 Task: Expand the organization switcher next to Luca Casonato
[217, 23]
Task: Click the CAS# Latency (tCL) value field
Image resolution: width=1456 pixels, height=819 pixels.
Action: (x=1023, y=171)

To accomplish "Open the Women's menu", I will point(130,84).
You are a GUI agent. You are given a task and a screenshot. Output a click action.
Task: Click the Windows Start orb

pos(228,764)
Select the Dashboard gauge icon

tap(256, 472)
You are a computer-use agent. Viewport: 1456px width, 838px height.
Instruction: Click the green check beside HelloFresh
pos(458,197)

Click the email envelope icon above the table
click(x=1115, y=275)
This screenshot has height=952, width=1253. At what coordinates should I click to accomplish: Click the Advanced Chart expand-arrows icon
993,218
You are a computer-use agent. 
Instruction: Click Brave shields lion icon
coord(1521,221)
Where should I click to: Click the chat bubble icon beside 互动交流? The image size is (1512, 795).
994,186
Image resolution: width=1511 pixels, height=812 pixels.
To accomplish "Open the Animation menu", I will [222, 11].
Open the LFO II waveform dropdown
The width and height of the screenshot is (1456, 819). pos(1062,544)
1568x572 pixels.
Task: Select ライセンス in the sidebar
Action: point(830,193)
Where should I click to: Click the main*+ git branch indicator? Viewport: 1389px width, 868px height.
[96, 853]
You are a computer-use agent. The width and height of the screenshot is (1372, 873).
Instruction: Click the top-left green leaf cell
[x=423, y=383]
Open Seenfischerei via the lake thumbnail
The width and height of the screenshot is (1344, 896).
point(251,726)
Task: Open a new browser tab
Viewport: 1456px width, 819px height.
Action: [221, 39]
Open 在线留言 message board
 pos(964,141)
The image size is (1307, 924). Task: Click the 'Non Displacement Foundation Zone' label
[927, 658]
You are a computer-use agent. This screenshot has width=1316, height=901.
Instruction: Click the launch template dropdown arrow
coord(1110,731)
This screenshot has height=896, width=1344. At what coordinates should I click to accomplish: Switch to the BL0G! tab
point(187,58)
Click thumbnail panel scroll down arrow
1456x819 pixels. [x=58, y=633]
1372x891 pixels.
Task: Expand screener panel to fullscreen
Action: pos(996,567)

• **TASK INSTRUCTIONS**:
Restate precisely, and with nothing added, the lines from the one with "Instruction: Click the launch" through the final line of the material.

• **SOLUTION**:
Instruction: Click the launch template dropdown arrow
coord(1110,731)
This screenshot has height=896, width=1344. At what coordinates should I click to accomplish: Switch to the BL0G! tab
point(187,58)
Click thumbnail panel scroll down arrow
1456x819 pixels. [x=58, y=633]
1372x891 pixels.
Task: Expand screener panel to fullscreen
Action: pos(996,567)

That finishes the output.